As Democratic strategist James Carville warned several years ago, "stupid wokeness" had become a huge messaging problem for the Democrats, especially when it came to winning over male voters. The Trump team played to this vulnerability with savage effectiveness. In one ad aired during major sporting events, the Trump campaign even quoted a fervent Harris supporter—a popular Black podcast host named Charlamagne tha God—questioning Harris's previous support of taxpayer-funded surgery for transgender prisoners. "I was like, 'Hell no, I don't want my taxpayer dollars going to that,'" Charlamagne said in the ad. (He later filed a cease-and-desist motion against Trump.)
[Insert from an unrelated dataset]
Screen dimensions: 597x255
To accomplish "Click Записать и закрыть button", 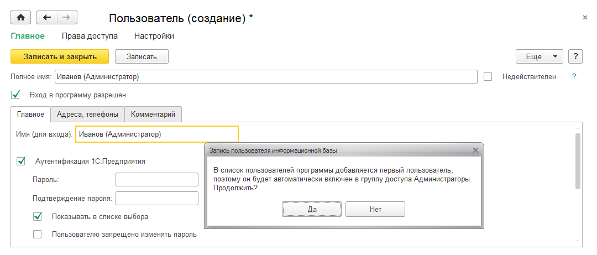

Many fear that the United States is not ready for a woman president after all, despite Harris's role as the first female vice president. Though no hard evidence yet exists to support this theory, some of the most decisive polling in the race showed overwhelming advantages for Harris from women—but large and growing margins for Trump among men.

Many of these male doubts about the vice president were fanned with fierce cynicism in what was known as Trump's "bro-whispering" strategy—with Trump sitting for interviews with influencers, comedians, and podcasters who have huge audiences of young men. Many of these target audiences were young white men who felt sidelined by progressive causes that tend to favour women, LGBTQ+ individuals, and minorities and who weren't as responsive to Harris's relentless focus on reproductive rights. But Trump also reached out to young nonwhite voters.

According to polling by the Institute of Politics at the Harvard Kennedy School, the amount of male voters under 30 who identified as Republican increased by seven points since 2020. John Della Volpe, director of the institute, said Trump won many of this group "by weaving a hypermasculine message of strength and defiance into his broader narrative that undermines confidence in democratic institutions."